Le Bach rhéteur et inassouvible de Christian Zacharias

par

Johann Sebastian Bach (1685-1750) : Partita no 3 en la mineur BWV 827. Suites Françaises no 2 en ut mineur BWV 813, no 3 en si mineur BWV 814, no 5 sol majeur BWV 816. Christian Zacharias, piano. Livret en anglais, français, allemand. Juin 2021. TT 68’52. MDG 940 2280-6

Après un disque de sonates de Haydn salué en nos colonnes en mai dernier, et alors qu’il semble ne plus devoir se produire en récital soliste, Christian Zacharias revient à un autre compositeur qu’il a fort peu enregistré au cours de sa carrière. Qui se souvient de son CD de Préludes du Wohltempiertes Klavier gravé voilà un quart de siècle pour Emi ? En sus de l’académique présentation des œuvres dans la notice, on aurait aimé que le pianiste y explicitât son choix du programme. En l’occurrence des séries de danses stylisées, aux règles strictes : la troisième des six Partitas, trois des six Suites Françaises.

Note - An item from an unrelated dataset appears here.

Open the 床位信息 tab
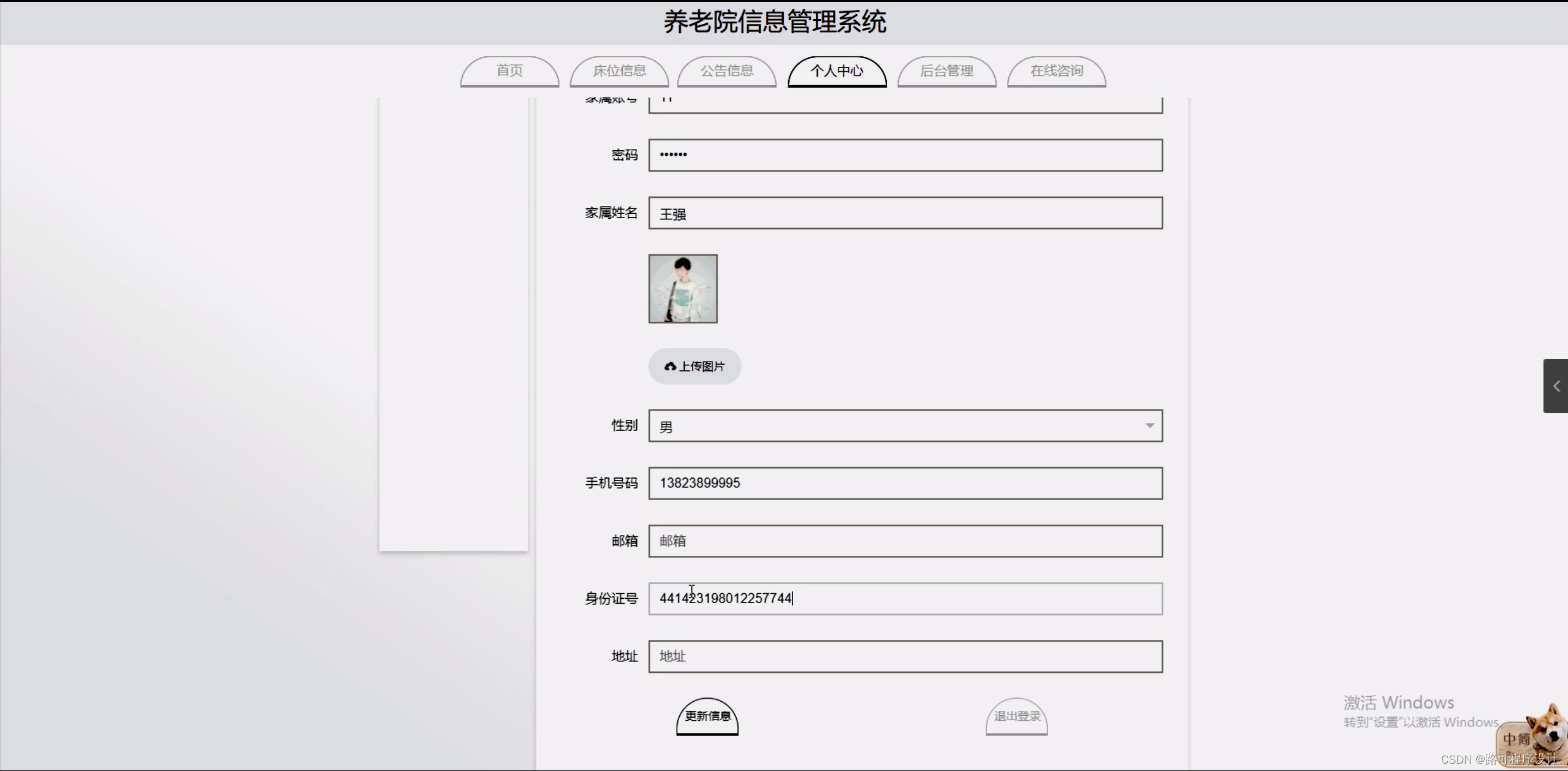The image size is (1568, 771). pos(619,72)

L’artiste reste fidèle au Steinway de concert « Manfred Bürki » daté de 1901, hautain et opulent dans son milieu de clavier aux couleurs de bronze. Superbement restitué par les micros, réussissant le dosage idéal entre flagrance et réverbération. Deux impressions dominent l’écoute de la Partita et, oserait-on dire, se contrarient : celle d’une rare ampleur de vision, d’une puissance quasi orchestrale, en butte à une ornementation, un tactus qui rendent l’articulation parfois inévidente, d’autant que l’agogique privilégie la progression au chant, quels que soient le tempo ou le rythme de base. On en prend conscience dans les Fantasia, Corrente, Burlesca. S’en dégage du moins une singulière urgence, qui triomphe dans la Gigue.

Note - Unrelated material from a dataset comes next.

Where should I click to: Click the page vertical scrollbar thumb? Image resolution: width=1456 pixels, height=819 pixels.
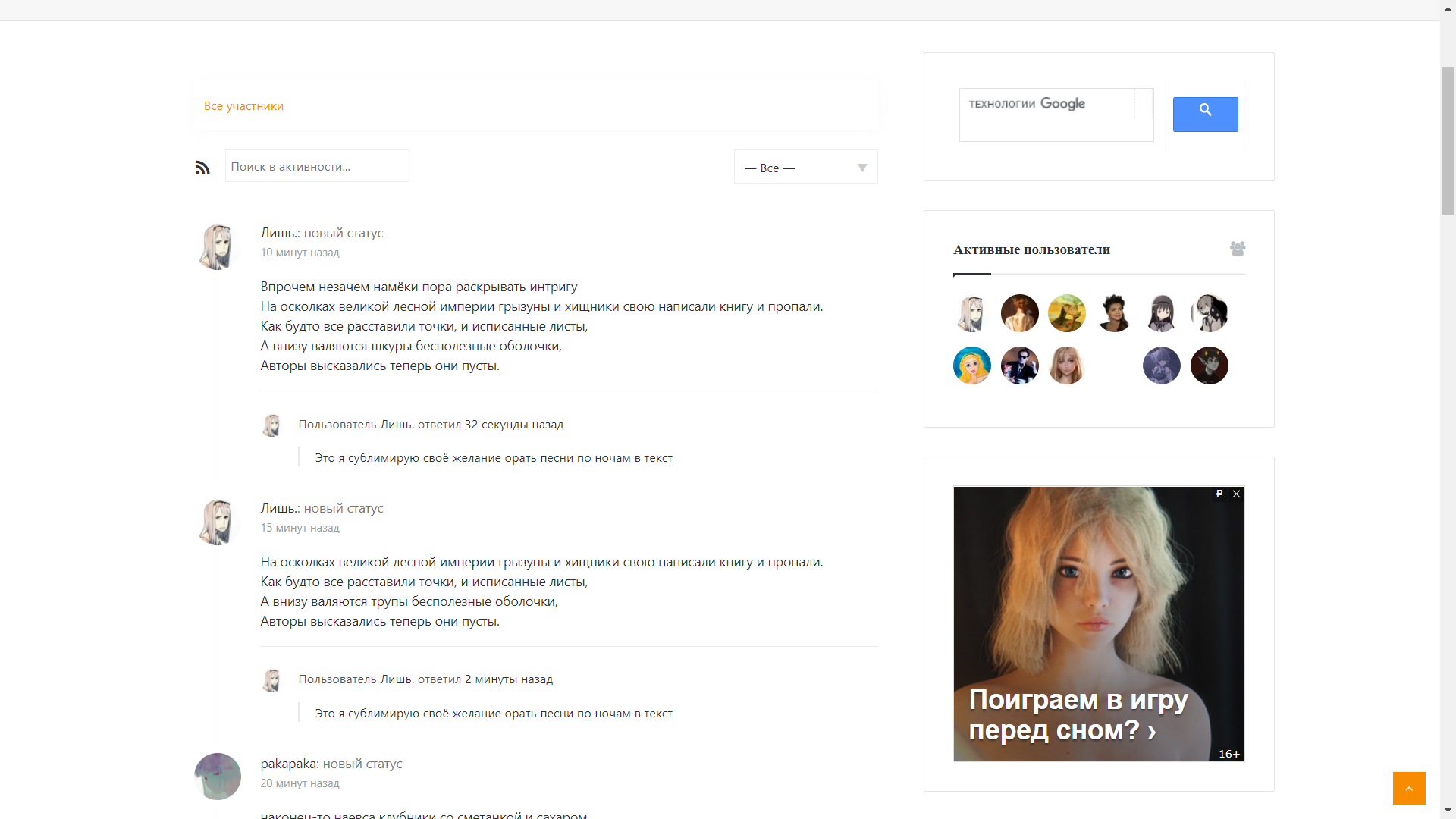point(1448,140)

Cette tension entre aspiration à des formes pures et des phrases pressées d’éclore s’éprouve encore dans la Suite en sol majeur, dont l’Allemande cultive une sorte d’élégance réfractaire, typique de l’esthétique en jeu dans cet album. Au meilleur, on salue le galbe idéalement gainé que Christian Zacharias imprime à la Sarabande : celui d’une intelligence de la parole et non de la vanité belcantiste. Car on dirait que le pianiste entend faire sens, jusque dans Gavotte et Bourée aux inflexions très travaillées, où les levées sont celles d’un orateur qui veut intriguer. Même la Gigue, d’une vertu ascensionnelle presque impondérable sous ces doigts, transcende l’insatiable jeu de jambes pour mieux discourir. Et soigner les timbres, jusqu’à l’extinction finale, délicieusement marbrée.

On retrouve les mêmes propensions rhétoriques dans la Suite en si mineur, avec les mêmes contorsions (Allemande, un brin controuvée elle-aussi), les mêmes agilités (Menuet) et toujours un génie d’argumentation (quelle pénétrante Anglaise !) qui opère moins par géométrie que par finesse. Peut-être en vertu d’un texte moins chargé, voire moins exigeant, d’une expression plus dépouillée : la Suite en ut mineur décante les capacités de stylisation les plus constamment convaincantes de cette anthologie. La sage gravité de l’Allemande suscite un délicat lyrisme, aux intonations toutes vocales. Dans le même BWV 813, on admirera la sobriété du Menuet, non postulée mais conquise entre l’amertume et sa conjuration, semblant avouer, comme le syllogisme d’Emil Cioran, « né avec une âme habituelle, j'en ai demandé une autre à la musique : ce fut le début de malheurs inespérés ». Au terme de cette heure magistrale, où Christian Zacharias affirme mais surtout questionne, on en conclurait que les irrépressibles troubles de surface traduisent les inévitables aspérités de sa profondeur.

Son : 9,5 – Livret : 9 – Répertoire : 10 – Interprétation : 9,5

Christophe Steyne

Chronique rédigée sur base de l'édition SACD.